#### [Text shown]
· · · · ·
# Navigation

---

In this notebook, you will learn how to use the Unity ML-Agents environment for the first project of the [Deep Reinforcement Learning Nanodegree](https://www.udacity.com/course/deep-reinforcement-learning-nanodegree--nd893).

### 1. Start the Environment

We begin by importing some necessary packages.  If the code cell below returns an error, please revisit the project instructions to double-check that you have installed [Unity ML-Agents](https://github.com/Unity-Technologies/ml-agents/blob/master/docs/Installation.md) and [NumPy](http://www.numpy.org/).

In [None]:
from unityagents import UnityEnvironment
import numpy as np

Next, we will start the environment!  **_Before running the code cell below_**, change the `file_name` parameter to match the location of the Unity environment that you downloaded.
· · · · ·
#### [The task]
Reproduce the Navigation notebook text word for word, starting at "We begin by" and ending at "that you downloaded.".
· · · · ·
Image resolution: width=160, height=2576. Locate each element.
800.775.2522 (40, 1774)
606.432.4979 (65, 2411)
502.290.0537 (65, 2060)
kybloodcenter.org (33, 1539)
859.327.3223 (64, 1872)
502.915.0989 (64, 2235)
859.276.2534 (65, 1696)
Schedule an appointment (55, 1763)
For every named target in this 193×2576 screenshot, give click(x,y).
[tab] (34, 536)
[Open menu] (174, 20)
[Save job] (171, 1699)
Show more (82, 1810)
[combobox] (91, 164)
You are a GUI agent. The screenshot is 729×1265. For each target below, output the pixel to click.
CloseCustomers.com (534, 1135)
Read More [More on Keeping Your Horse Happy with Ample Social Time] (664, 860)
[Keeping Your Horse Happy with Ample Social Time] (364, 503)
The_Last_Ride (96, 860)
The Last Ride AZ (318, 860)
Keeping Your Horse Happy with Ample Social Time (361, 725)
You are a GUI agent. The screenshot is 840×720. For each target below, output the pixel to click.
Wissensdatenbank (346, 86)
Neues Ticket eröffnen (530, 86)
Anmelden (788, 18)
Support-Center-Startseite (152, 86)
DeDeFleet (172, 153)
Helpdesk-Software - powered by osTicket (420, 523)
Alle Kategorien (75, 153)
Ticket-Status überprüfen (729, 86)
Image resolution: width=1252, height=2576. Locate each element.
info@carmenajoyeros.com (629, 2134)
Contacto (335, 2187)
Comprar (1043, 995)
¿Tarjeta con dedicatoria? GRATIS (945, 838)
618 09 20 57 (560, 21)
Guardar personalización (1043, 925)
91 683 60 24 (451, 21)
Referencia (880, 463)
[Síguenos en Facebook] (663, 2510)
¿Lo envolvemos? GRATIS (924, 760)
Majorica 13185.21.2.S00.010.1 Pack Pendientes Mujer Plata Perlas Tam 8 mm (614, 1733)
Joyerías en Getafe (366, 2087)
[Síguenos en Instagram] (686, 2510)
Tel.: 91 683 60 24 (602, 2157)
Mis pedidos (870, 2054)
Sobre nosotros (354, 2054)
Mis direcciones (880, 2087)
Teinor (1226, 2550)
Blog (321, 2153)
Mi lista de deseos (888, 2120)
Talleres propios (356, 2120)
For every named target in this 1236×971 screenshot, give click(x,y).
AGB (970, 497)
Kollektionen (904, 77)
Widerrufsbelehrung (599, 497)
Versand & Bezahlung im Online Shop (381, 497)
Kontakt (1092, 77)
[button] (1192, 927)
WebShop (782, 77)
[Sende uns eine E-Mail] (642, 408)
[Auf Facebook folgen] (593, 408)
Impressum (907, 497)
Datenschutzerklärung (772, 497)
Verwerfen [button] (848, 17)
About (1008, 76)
· · · · ·
#### [Answer to the exercise]
We begin by importing some necessary packages.  If the code cell below returns an error, please revisit the project instructions to double-check that you have installed [Unity ML-Agents](https://github.com/Unity-Technologies/ml-agents/blob/master/docs/Installation.md) and [NumPy](http://www.numpy.org/).

In [None]:
from unityagents import UnityEnvironment
import numpy as np

Next, we will start the environment!  **_Before running the code cell below_**, change the `file_name` parameter to match the location of the Unity environment that you downloaded.